В главе 10 я уже упоминал, что употребленное в «Сонете в Игарку» выражение «белая ночь» представляет собой французскую идиому (nuit blanche), означающую «бессонница», иначе – «пауза» в сознательном субъективном существовании, что отразилось в сонетном творчестве Аронзона очень ярко. Недаром в сонетах поэта так часто возникает мотив бессонницы, что поддерживается поэтической («детской») этимологией слова «сонет» – «сна нет». Хорошо знавший русскую литературу в подлиннике, Левинас так объясняет вторжение бессонницы, позволяющей видеть «вещи в ночи – как монотонное присутствие» [Левинас 2000а: 36][539]:
Невозможность прорвать поглощающий, неизбежный анонимный шелест существования проявляется, в частности, в те моменты, когда сон не идет на наши призывы. Бодрствуешь, когда не за чем больше следить, несмотря на отсутствие всяких причин для бодрствования. Подавляет голый факт присутствия: привязан к бытию, приходится быть. Освобождаешься от любого объекта, содержания, но есть присутствие. Встающее за небытием присутствие – не существо, не функционирование сознания на холостом ходу, но универсальный факт безличного наличия, объемлющий и вещи, и сознание [Там же: 39–40][540].

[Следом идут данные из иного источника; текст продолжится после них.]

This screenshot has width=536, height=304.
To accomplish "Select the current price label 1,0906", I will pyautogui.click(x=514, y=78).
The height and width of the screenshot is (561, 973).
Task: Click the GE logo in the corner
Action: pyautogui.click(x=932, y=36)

Объясняя феномен бессонницы, французский мыслитель склонен видеть в ней не «опыт небытия», а «возвращение присутствия в пустоту, оставленную отсутствием – возвращение не чего-то, но присутствия; это пробуждение наличия в лоне отрицания» [Там же: 40]. Бессонница, говорит философ, чревата утратой «я», субъектности – бытие перестает быть собственностью, бодрствование становится анонимным: «…чтобы мгновение могло вторгнуться в бытие, чтобы прекратилась бессонница, подобная самой вечности бытия, необходима позиция субъекта».